Despite the recent birth of his first son, Jaden Thomas, Payton has been given dispensation at home to peddle his brewski. “My wife is so understanding. You have to be out there,” Payton says. “Not only am I selling beer, but I’m also selling people on the experience.”

The 31-year-old’s career as a journeyman running back includes short stints with the NFL, NFL Europe, the Canadian Football League and the Indoor Football League—but his lineage is magic. While Hall of Fame–bound Thomas could get short shrift in the most militant Cubs precincts, everyone, Cubs or Sox fan, will talk Sweetness with Jarrett.

“I get bombarded with stories,” Payton says. “They come up to you and say how much they respect what the family has done.”

Payton’s beer is produced by the Far South Side’s up-and-coming Argus Brewery, run by Bob Jensen. Big Hurt Beer is brewed in Wisconsin and has its origins far outside the city: Jeff Moses, a beer meister in Salinas, California, worked with Thomas to produce the lager. And he knew it had to be a winner.

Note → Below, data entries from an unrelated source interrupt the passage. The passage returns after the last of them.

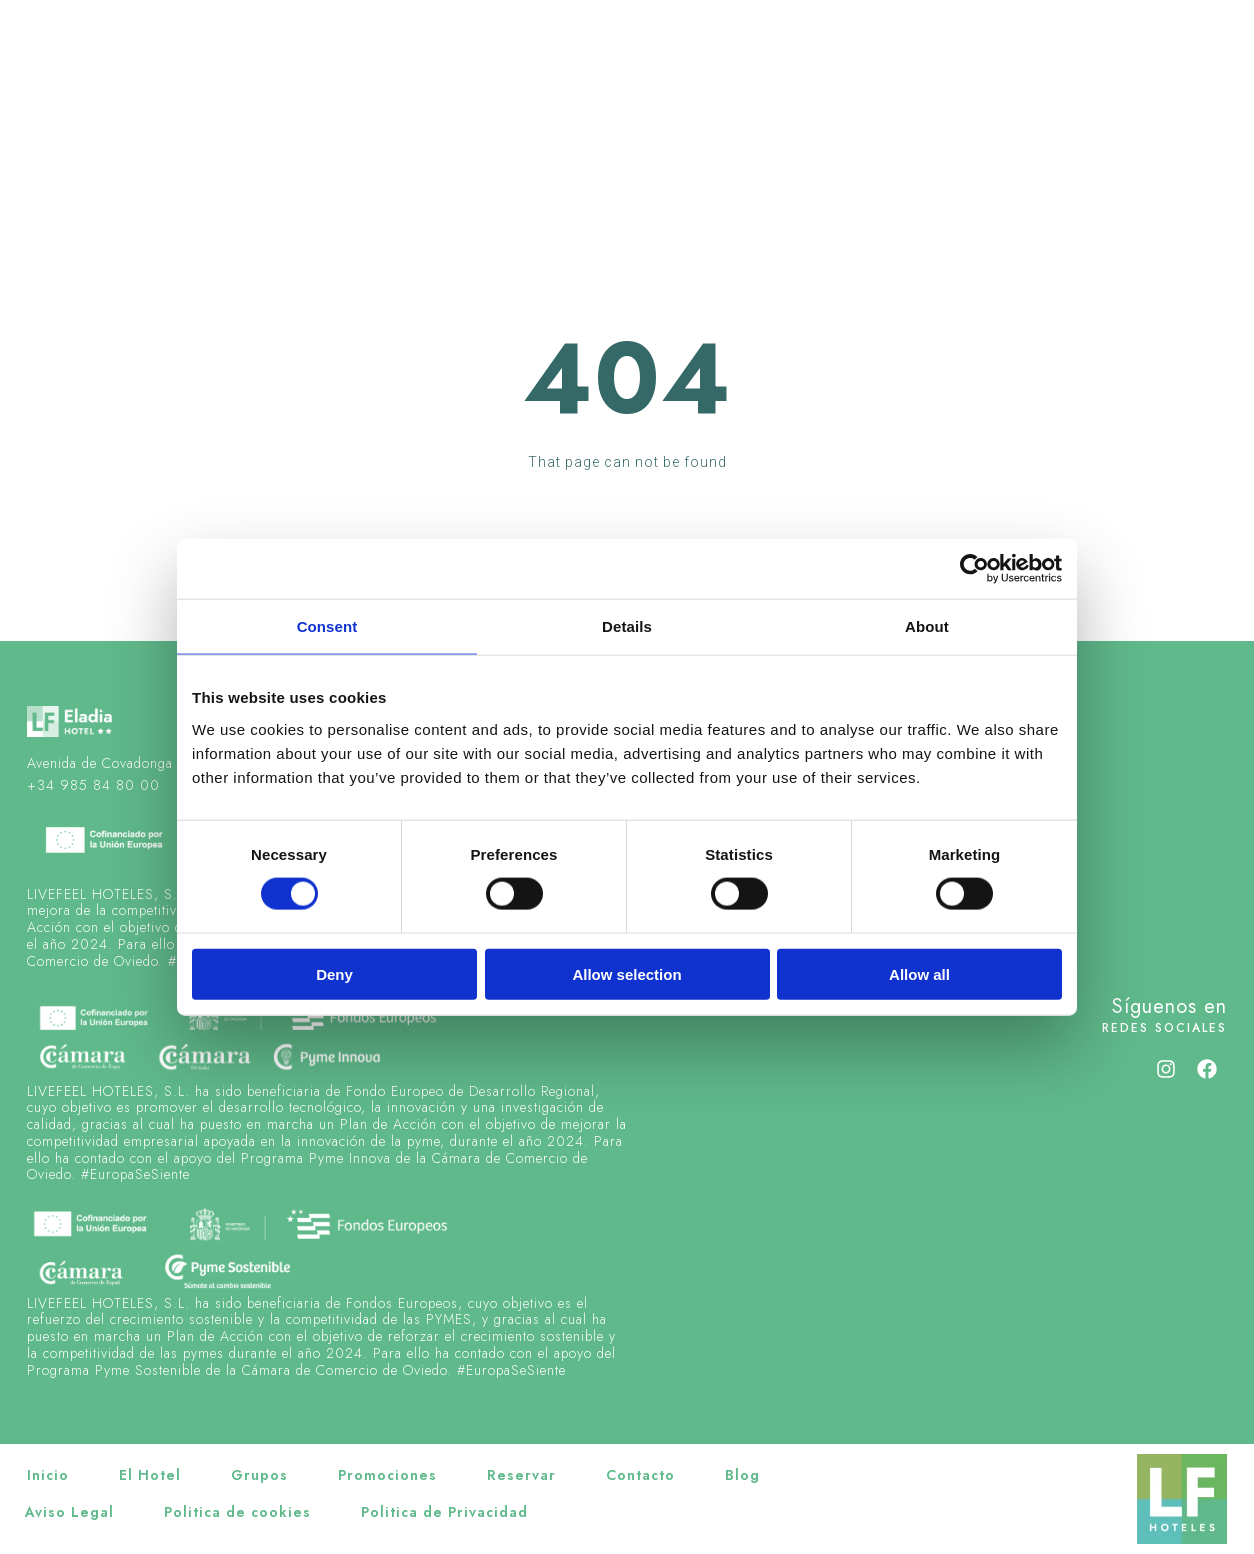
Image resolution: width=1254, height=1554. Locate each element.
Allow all (919, 973)
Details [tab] (627, 626)
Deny (334, 973)
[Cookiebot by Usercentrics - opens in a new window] (974, 569)
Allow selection (626, 973)
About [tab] (927, 626)
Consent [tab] (327, 626)
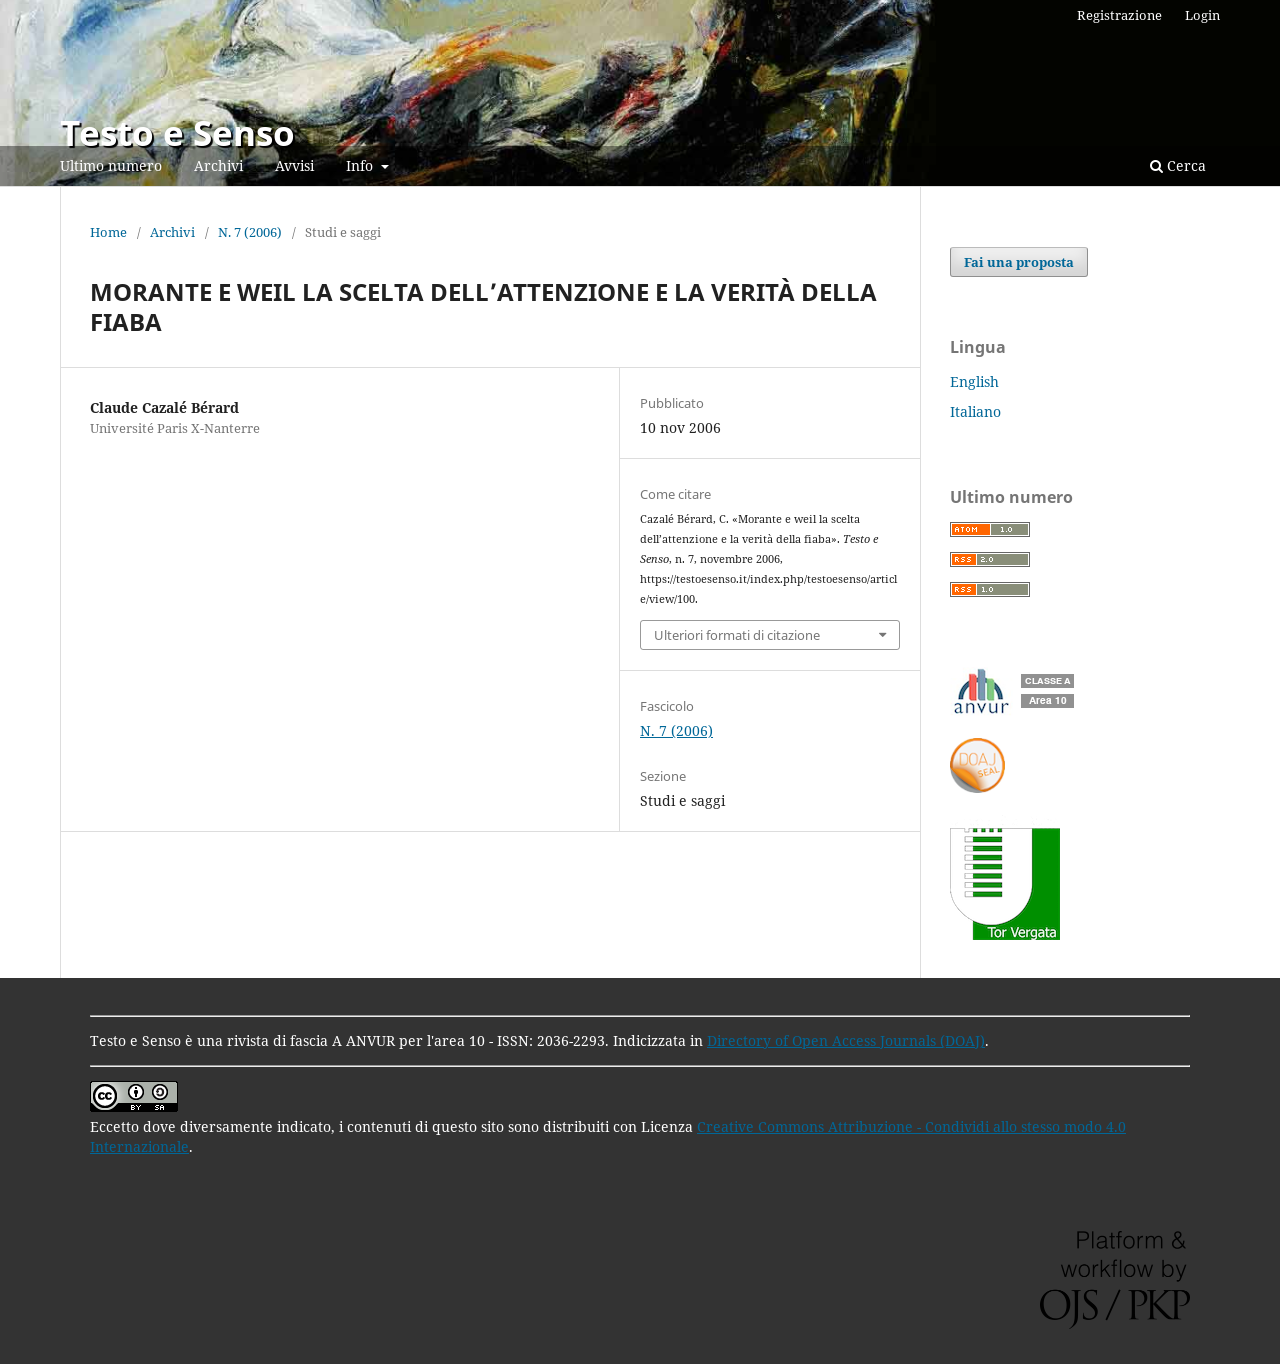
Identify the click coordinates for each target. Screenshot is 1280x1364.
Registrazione (1119, 15)
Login (1202, 15)
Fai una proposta (1019, 262)
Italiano (975, 411)
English (974, 381)
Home (108, 232)
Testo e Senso (177, 132)
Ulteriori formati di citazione (737, 635)
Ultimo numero (111, 165)
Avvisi (294, 165)
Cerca (1178, 165)
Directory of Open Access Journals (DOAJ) (846, 1040)
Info (361, 165)
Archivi (218, 165)
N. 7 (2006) (250, 232)
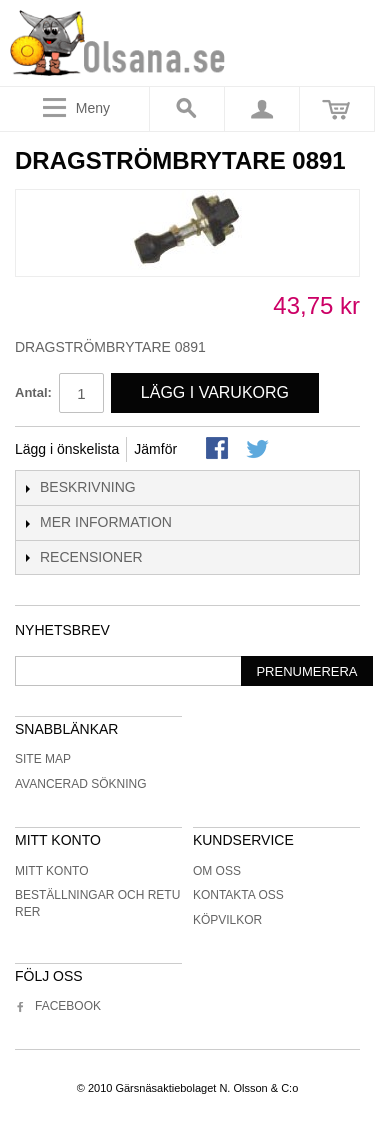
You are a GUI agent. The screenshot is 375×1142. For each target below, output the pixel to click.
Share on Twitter (259, 450)
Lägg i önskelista (67, 449)
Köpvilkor (227, 920)
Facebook (58, 1006)
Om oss (217, 871)
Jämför (155, 449)
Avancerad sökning (81, 784)
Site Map (43, 759)
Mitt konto (52, 871)
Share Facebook (219, 450)
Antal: (33, 392)
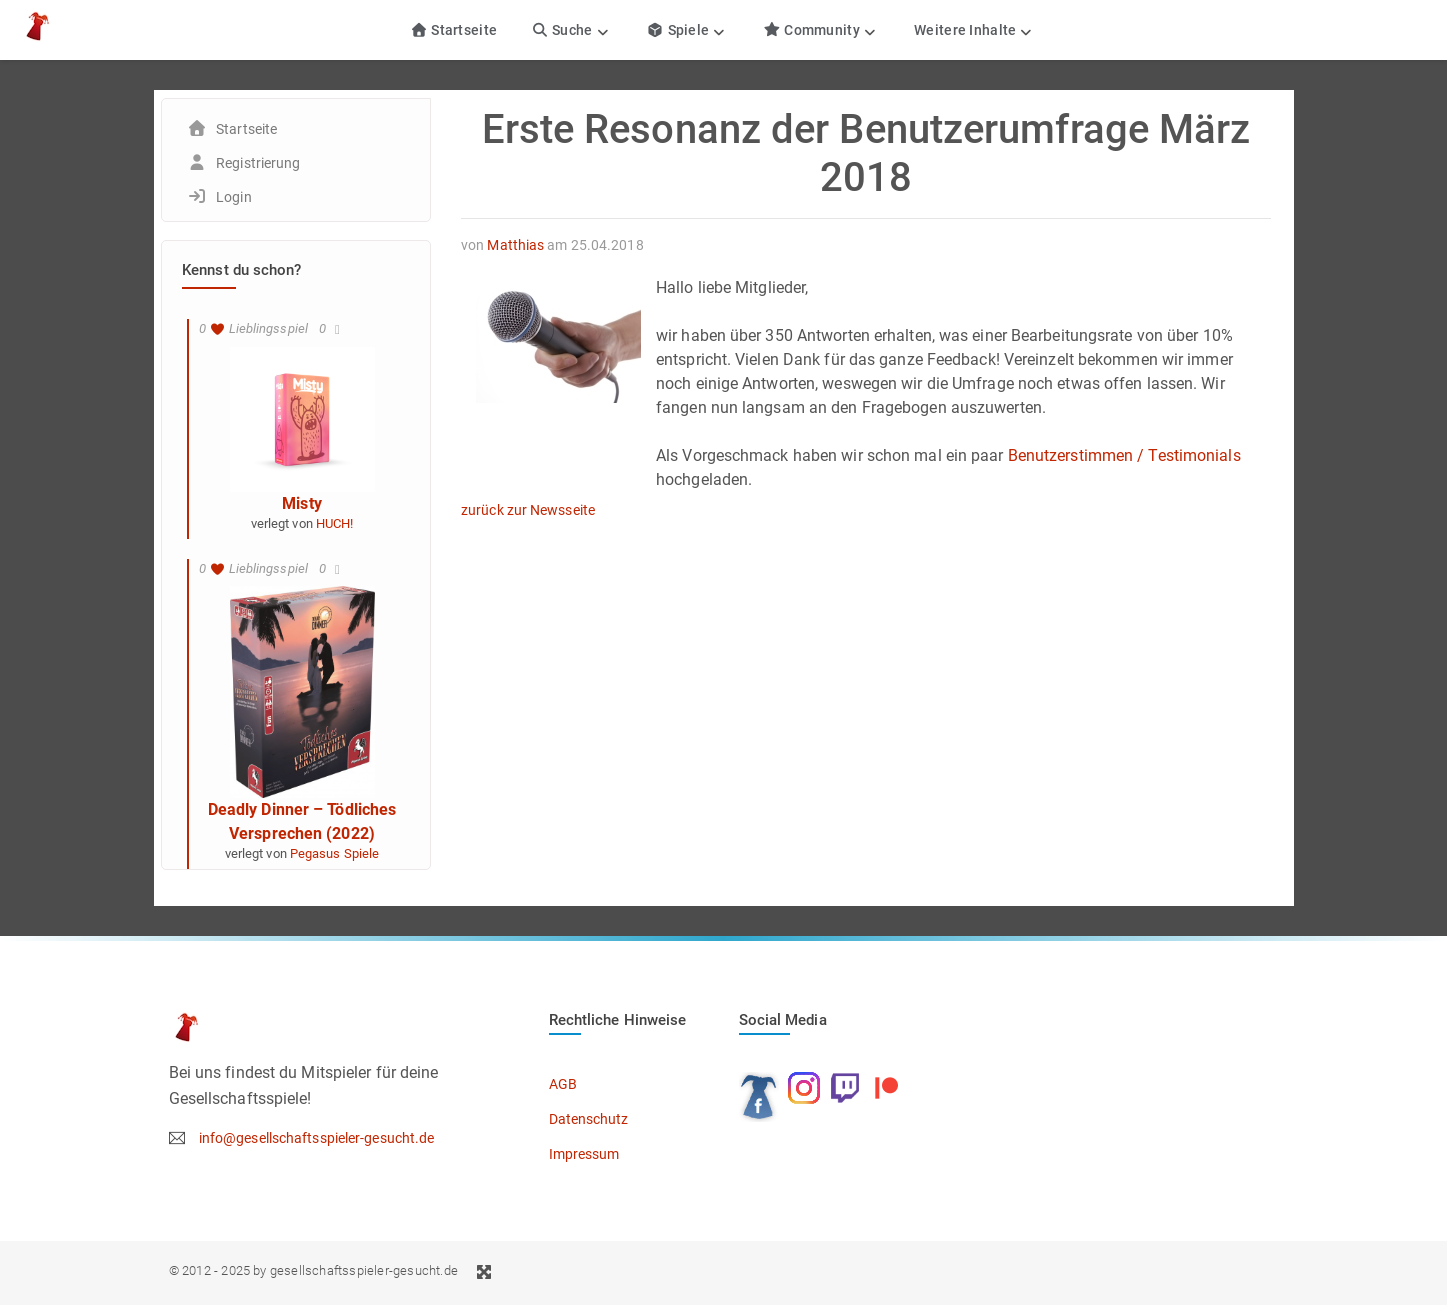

“It’s a very difficult market to bring new products into,” says Moses, who has earned a name producing beer and beer festivals with his company Night That Never Ends. “It’s a crowded beer market. There are more breweries, more brands than ever.”

Moses and Night That Never Ends aren’t locally known, but Thomas says Chicagoans shouldn’t discredit his product. “They’ve been selling beer worldwide for a long time,” he says. “They know what they’re doing.”

Big Hurt Beer made its debut in the 27-store Binny’s chain in November. Thomas made appearances at four stores. Moses’s crew is expanding the beer’s distribution to Thomas’s native Georgia; Alabama, where Thomas went to school at Auburn University; and Tennessee. Negotiations are ongoing to stock Big Hurt Beer at U.S. Cellular Field. But despite the sports-celebrity names, there are still holes in distribution close to home, requiring Payton and Thomas to continue to hit the promotional trail.

Eli Robinson, beer buyer for the 75-year-old Schaefer’s Wine and Liquors on the Skokie-Evanston border, says he’s never heard of either Thomas’s or Payton’s brews. Robinson says he’ll often carry new brands if pitched by distributors or if customers come in asking for the beer after sampling it at a bar. All the more reason for the ex-jocks to hawk their beers—and then cross their fingers the taste testers come back for seconds.